パープレキシティとは
パープレキシティ(Perplexity)とは、言語モデルの性能を評価するための指標で、モデルがテストデータに対してどれだけ「困惑しているか」を数値化したものです。パープレキシティが低いほど、モデルがテキストをより正確に予測できていることを意味します。
パープレキシティの直感的理解
パープレキシティは「次の単語を予測する際に、平均的にいくつの候補の中から選んでいるか」と解釈できます。例えばパープレキシティが50であれば、平均的に50個の候補から正解を選んでいるような状態です。

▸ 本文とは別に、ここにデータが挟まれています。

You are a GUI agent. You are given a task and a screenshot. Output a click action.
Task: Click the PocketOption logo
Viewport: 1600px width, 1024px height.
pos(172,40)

パープレキシティが1に近いほど、モデルの予測が正確であることを示します。
数学的定義
パープレキシティは、テストデータに対する言語モデルの対数尤度の指数関数として定義されます。具体的には、テスト文のトークン数をNとすると、PP = exp(-1/N × Σlog P(w_i | w_1,...,w_{i-1}))で計算されます。クロスエントロピーの指数関数とも等価です。
パープレキシティの活用と限界
パープレキシティは同一のテストデータ・語彙で比較した場合に有効な指標です。ただし、生成テキストの品質や有用性を直接評価するものではないため、BLEUやROUGEなどのタスク固有の指標や、人間による評価と組み合わせて使用することが推奨されます。